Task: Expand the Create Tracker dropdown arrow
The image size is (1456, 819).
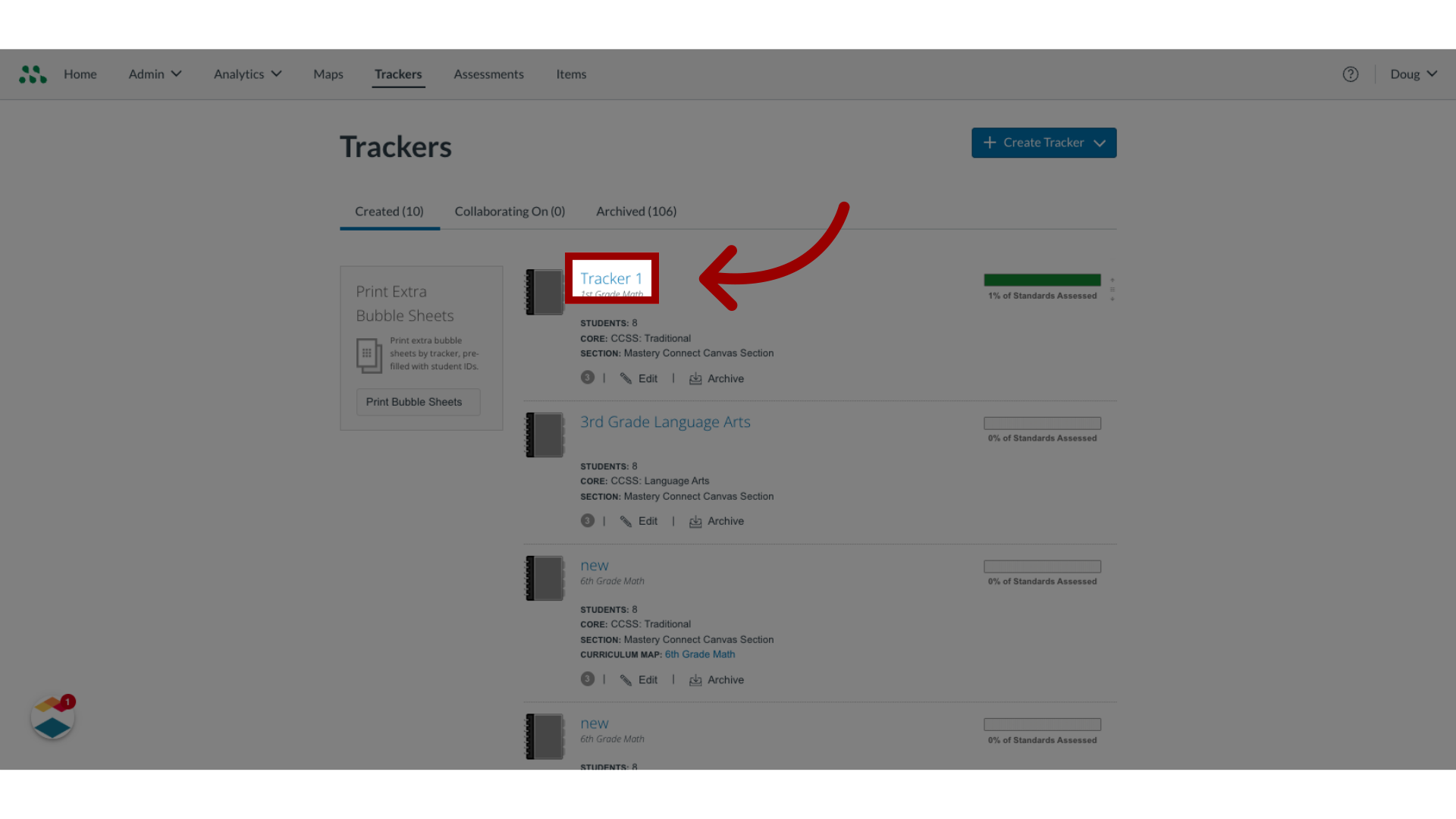Action: coord(1100,142)
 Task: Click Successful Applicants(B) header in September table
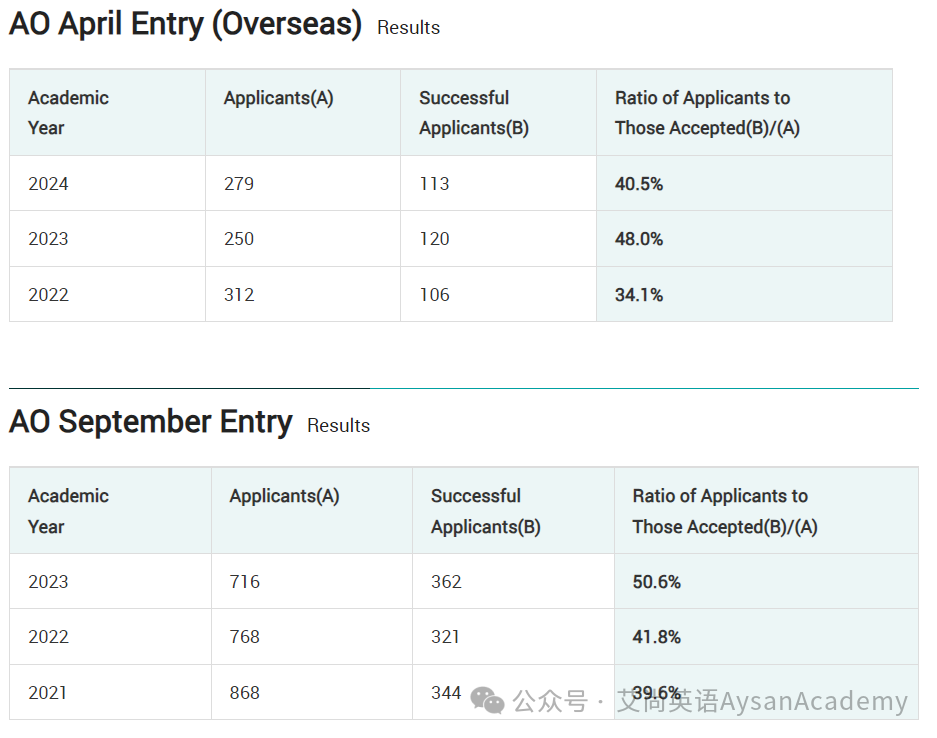485,511
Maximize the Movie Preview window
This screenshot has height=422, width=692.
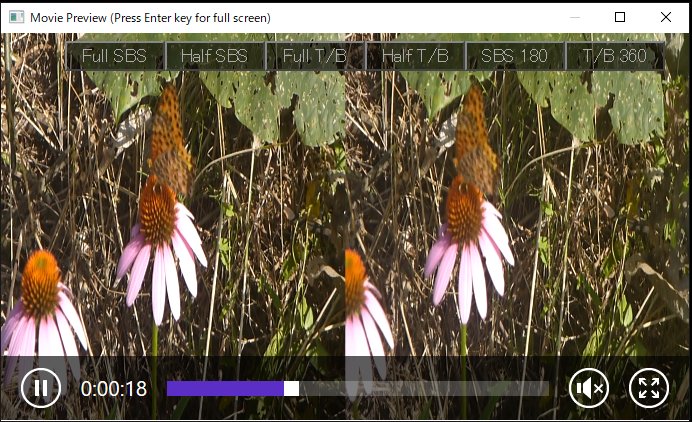[x=620, y=17]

- **Task brief**: Give the listing again word for word. Skip every image.

- **Response to this exercise**:
Task: Expand the Create Tracker dropdown arrow
The image size is (1456, 819).
Action: coord(1100,142)
 Task: Click Successful Applicants(B) header in September table
485,511
Maximize the Movie Preview window
This screenshot has height=422, width=692.
[x=620, y=17]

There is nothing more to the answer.